Measuring Success: What Are Your Unit Turnover Metrics?

Unit Turnover Metrics

The success of a unit turnover is measured in many ways. Was the work done on time? Did vendors meet expectations? Did it result in more revenue for the building? Or did it cost more money than it should have? Each of these questions has merit, and finding the answers means setting and tracking metrics throughout the project that will ultimately drive improvements.

Establishing metrics and performance benchmarks is key to improving operations. And for multifamily teams, greater efficiencies translate into faster turnarounds, happier residents, and more money coming through the door. That said, teams can often be stuck determining which metrics to consider and how best to measure them. 

Looking to improve your operations? Consider these important metrics:

Time to completion

Measuring the time it takes to complete each stage of a unit turnover helps identify where slowdowns, efficiencies, and deviations occur throughout the workflow. Moreover, using a Turnover, Renovations, Inspections and Maintenance Management (TRIMM) solution to compare results across an entire portfolio enables owners/managers to pinpoint what's working well and set relevant benchmarks. 

Project expenses

It would be ideal if every unit turn came with the same price tag. In reality, there are any number of variables that make one project more expensive than the next. That's why tracking budget expenditures can help multifamily teams recognize where their budget is being spent across numerous projects and inform smarter spending decisions down the road. 

Scope creep

Even the best-laid plans are susceptible to change. Measuring when, where, and how often these changes occur in your projects can play a huge role in avoiding future surprises.

Approval times

How long does it take to get your purchase orders approved, and issued by the move-out date? What about your invoices? Are you experiencing consistent delays? Are the right people looped in on the process?
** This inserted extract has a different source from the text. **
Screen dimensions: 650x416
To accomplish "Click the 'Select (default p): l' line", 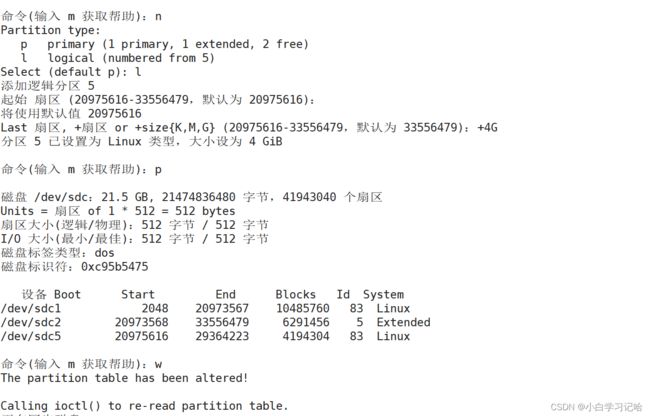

When you start tracking how long it takes to conduct typical paper-based processes, you can begin to see where better – aka digital/paperless – solutions will save time and additional expenses.


Teams spend a lot of time working with paper. Yet, considering the extra prices associated with filing, storing, and securing important documents like contracts, invoices, and purchase orders, there's value in tracking how much relying on paper is costing your operation. By measuring metrics around paperwork, one can quickly understand why organizations are turning to digital solutions (e.g., mobile apps, TRIMM platforms) to collect, share, store, and secure key documents. 

Turnover success

Bringing a unit to market quickly is a worthy goal. However, missed or unfinished work can lead to problems down the road. Herein, there is value in tracking performance-based metrics such as missed or incomplete repairs, resident complaints, and maintenance issues. This helps teams accountable and, ideally, smooth out rough spots in the process.

There is no shortage of essential metrics in property management. And when it comes to setting and monitoring these key stats, it pays to rely on platforms and tools that will handle the tracking and analysis on your team's behalf. 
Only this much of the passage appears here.